Je me souviens aussi d’Adèle alias Léa au milieu de toutes ses sœurs de cinéma dans L’Apollonide de Bertrand Bonello.
Je me souviens de sa stature forte et sincère dans La fille inconnue des frères Dardenne, de ce regard apaisant et droit.
Je me souviens aussi et surtout du regard porté sur Adèle par Céline Sciamma : quand elle la filmait dansant dans une fête d’ados dans Naissance des pieuvres, se dérobant déjà au regard de ceux qui voulaient la cataloguer ou quand elle l’observe s’émerveiller devant un opéra à la toute fin de Portrait de la jeune fille en feu. La connivence intellectuelle des deux artistes s’écrit ainsi. Et c’est ainsi que toute œuvre d’art devrait toujours se construire. Car dans Portrait de la jeune fille en feu, un personnage dit que c’est beau l’égalité, et lutte ainsi contre les questions de pouvoirs qui pourrissent les œuvres, leurs auteurs et ceux qui en deviennent les objets.

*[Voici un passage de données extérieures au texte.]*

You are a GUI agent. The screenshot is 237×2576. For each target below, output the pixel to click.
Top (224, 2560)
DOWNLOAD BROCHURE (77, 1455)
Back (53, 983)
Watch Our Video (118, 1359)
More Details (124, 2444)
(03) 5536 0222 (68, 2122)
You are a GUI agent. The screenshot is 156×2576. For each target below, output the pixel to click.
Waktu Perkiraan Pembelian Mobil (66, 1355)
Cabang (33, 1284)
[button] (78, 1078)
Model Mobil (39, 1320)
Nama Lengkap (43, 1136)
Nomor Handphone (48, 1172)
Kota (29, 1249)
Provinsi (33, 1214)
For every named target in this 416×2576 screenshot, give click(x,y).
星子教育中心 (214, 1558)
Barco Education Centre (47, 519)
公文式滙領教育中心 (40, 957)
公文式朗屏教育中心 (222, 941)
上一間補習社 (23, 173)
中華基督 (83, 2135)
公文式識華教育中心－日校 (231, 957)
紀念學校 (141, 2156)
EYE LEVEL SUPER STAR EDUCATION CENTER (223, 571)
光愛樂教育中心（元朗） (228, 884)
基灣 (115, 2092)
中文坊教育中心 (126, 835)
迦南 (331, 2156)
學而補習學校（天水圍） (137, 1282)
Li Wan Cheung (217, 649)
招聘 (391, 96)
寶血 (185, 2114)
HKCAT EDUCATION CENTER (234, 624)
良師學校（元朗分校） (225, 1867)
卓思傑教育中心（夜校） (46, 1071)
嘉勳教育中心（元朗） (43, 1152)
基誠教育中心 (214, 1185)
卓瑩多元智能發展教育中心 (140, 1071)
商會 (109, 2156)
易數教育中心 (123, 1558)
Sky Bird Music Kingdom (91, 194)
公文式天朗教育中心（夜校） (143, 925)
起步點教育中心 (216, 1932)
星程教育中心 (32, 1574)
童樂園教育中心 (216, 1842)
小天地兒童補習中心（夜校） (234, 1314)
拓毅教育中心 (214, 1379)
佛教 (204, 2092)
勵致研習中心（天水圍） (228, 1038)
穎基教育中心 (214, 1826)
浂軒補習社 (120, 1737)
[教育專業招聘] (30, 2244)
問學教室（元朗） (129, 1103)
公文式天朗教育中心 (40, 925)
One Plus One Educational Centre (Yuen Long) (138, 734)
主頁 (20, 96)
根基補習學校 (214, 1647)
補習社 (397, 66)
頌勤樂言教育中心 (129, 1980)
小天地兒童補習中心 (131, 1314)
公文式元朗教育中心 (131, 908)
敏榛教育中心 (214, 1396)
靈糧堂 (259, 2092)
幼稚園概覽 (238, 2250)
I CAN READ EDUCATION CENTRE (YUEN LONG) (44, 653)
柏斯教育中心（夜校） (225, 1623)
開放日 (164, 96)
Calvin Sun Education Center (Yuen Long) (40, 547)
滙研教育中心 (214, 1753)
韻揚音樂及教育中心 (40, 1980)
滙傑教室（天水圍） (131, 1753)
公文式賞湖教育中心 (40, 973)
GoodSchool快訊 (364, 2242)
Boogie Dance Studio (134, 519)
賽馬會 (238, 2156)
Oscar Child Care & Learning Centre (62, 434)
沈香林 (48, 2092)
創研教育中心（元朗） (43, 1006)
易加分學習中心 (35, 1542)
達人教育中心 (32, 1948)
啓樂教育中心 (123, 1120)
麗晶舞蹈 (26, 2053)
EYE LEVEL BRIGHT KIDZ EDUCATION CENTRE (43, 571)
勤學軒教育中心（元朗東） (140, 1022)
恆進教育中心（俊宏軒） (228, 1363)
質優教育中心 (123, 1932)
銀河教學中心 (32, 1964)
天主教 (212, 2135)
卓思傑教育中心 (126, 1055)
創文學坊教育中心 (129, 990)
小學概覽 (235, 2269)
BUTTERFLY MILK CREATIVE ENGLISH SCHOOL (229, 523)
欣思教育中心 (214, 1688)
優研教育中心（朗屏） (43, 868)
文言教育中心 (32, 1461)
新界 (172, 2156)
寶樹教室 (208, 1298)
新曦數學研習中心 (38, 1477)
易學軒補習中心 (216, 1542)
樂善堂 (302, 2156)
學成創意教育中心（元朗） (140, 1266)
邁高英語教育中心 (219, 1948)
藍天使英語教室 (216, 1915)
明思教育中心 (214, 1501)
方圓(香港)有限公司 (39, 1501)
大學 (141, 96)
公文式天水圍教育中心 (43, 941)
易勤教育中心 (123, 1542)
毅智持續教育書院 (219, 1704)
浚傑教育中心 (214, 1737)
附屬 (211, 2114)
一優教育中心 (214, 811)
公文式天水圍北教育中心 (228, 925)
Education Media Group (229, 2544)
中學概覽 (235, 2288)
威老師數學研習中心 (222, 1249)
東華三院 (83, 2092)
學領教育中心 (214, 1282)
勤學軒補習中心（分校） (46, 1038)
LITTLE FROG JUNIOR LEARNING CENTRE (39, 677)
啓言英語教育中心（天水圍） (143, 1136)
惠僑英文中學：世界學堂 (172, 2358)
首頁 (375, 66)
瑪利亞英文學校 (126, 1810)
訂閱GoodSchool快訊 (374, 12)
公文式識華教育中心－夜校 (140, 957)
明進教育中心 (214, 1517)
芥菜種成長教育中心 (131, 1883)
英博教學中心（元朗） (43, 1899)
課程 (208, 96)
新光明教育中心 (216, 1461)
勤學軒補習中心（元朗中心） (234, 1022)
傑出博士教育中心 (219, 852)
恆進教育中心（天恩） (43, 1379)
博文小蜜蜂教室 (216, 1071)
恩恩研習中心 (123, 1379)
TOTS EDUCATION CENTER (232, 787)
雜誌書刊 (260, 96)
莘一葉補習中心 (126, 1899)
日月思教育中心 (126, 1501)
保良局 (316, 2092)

Espérons seulement que le sursaut vanté par tous les médias, le « moment Adèle », fasse plus qu’être une date mais soit un instant de réflexion réel, voire de reconstruction, pour remettre le monde du cinéma dans le bon sens !
Lettre ouverte à Adèle Haenel par Chris
Avec toujours ce fidèle mouvement de lèvres légèrement pincées et ces larmes au bord du gouffre que tu te refuses à laisser couler tout à fait Adèle, aujourd’hui, tu parles, plus fort et distinctement que jamais.
Adèle, si tu peux aujourd’hui amorcer une telle tribune et livrer ta parole d’une telle façon, c’est, comme tu le dis si pertinemment toi-même, par le biais du confort, de l’importance et du poids que te confère ta situation sociale. Ce confort de vie est la matrice du silence qui devient parole. Parole qui compte et que l’on entend. Car, parler, tu l’avais déjà fait, et même de cela dix ans en arrière, mais il était alors plus facile pour les récepteurs de taire cette confession et de revêtir les œillères si chères à notre société. Au contraire du temps présent, où, du fait de ta notoriété grandissante, il serait déplacé (question d’image, encore et toujours…), même pour les principaux protagonistes, d’ignorer de tels propos. Tu décris un acte en deux temps, une prise de conscience de ce qui a été vécu d’abord, un devoir d’agir ensuite pour « abriter mes sœurs ». Quelle phrase sublime Adèle… Tu places la sororité au cœur de ton combat, tu veux éclairer « le fond de la scène », prendre la main de tes sœurs inconnues qui partagent ta souffrance sourde. Et, dans ce combat, c’est bel et bien ta notoriété même, ta place sociale qui fait que tu n’as rien à gagner, mais tout à perdre.
Qui est cet homme qui, aujourd’hui que vos rôles se sont inversés (la puissance a changé de camps pour ainsi dire), ose dire qu’il t’a « découverte », qu’il t’a faite si je comprends bien ? Qui est-il pour se prétendre élément déclencheur de ton talent, de ta force et de ton importance ? On ne « fait » pas les autres, on se fait soi-même, toujours, forcément. Il y a, que ce soit au cinéma ou ailleurs, des êtres qui se construisent et donc des destinées qui se croisent, s’épaulent et font un bout du chemin ensemble. En cela, cet homme ne t’a pas élevée que je sache ? Il est peut-être l’un des premiers à avoir perçu ton talent, certes, mais pas celui qui l’a placé dans tes tripes, ça non, personne d’autre que toi ne l’a fait chère Adèle.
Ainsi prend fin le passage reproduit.